A escassez também prejudica a credibilidade das farmácias. “Os pacientes estão infelizes e estão perdendo a confiança em seus farmacêuticos, porque no passado eles conseguiam comprar todos os medicamentos que precisavam quando iam a uma farmácia”, disse Passarini. “Agora eles saem de mãos vazias.”
A pressão pela diminuição dos preços também está aumentando em todo o sistema de saúde, e as farmácias não estão imunes. A Suíça já tem o segundo sistema de saúde mais caro do mundo, depois dos EUA. À medida que a população envelhece e novos tratamentos caros chegam ao mercado, os custos estão disparando para pacientes e seguradoras. O instituto econômico KOF do departamento de tecnologia da ETH estima que os gastos em 2026 aumentarão para CHF 106 bilhões (US$ 120 bilhões), 7% a mais do que em 2024.
O parlamento federal e o governo estão debatendo mudanças regulatórias que permitiriam vendas de medicamentos sem receita on-line para reduzir os preços dos remédios e atender às crescentes demandas dos clientes. Há também um forte apoio à prescrição eletrônica e outros esforços para digitalizar o sistema de saúde.
Um novo tipo de farmácia
O que essas possíveis mudanças significam para o futuro das farmácias locais não está claro. Grandes redes estão engolindo mais farmácias físicas e preparando o terreno para capturar uma fatia maior do mercado de medicamentos online na Suíça.
A Galenica, uma rede de farmácias suíça listada em bolsa, adquiriu ou abriu entre sete e 15 farmácias na Suíça por ano desde 2020. A empresa agora opera 374 pontos de venda em todo o país – quatro vezes mais do que a próxima maior rede de farmácias.
O maior varejista da Suíça, Migros, comprou as operações suíças de uma das maiores farmácias online da Europa, Zur Rose (agora chamada Doc Morris) no ano passado.

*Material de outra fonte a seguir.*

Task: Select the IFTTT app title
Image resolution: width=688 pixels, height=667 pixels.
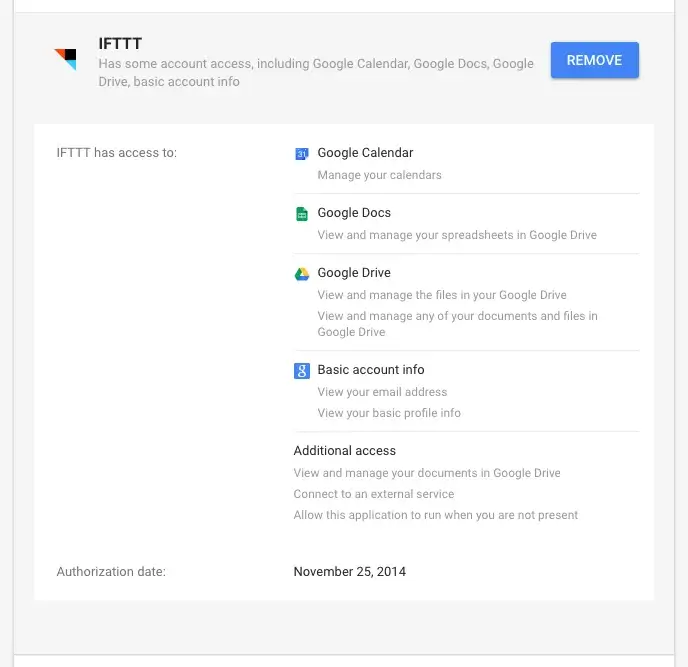Action: [x=120, y=43]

Pouco depois, a Galenica fechou uma joint venture com a maior farmácia de venda por correspondência da Europa, Redcare (antigamente loja Apotheke Europe).
Gian Marco Werro, analista de saúde do Zürcher Kantonalbank, prevê que a lenta consolidação de farmácias online continuará, reduzindo o número geral de farmácias. Mudanças nas regulamentações de medicamentos sem receita, que ele espera em 2026-27, também “aumentarão a pressão sobre as farmácias físicas, pois ficará mais fácil para os consumidores pesquisar os melhores preços”, disse ele.
Até agora, há poucos sinais de que a farmácia local será deixada de lado pelos consumidores no curto prazo. Mas as farmácias físicas podem parecer muito diferentes no futuro. “Espera-se que as farmácias ampliem seu papel como um primeiro ponto de contato de baixo limiar em questões relacionadas à saúde”, disse o porta-voz da Galenica, Andreas Petrosino.
A empresa está introduzindo ofertas que conectam canais online e farmácias locais. “Na medida do possível, estamos encontrando nossos clientes onde quer que eles estejam.”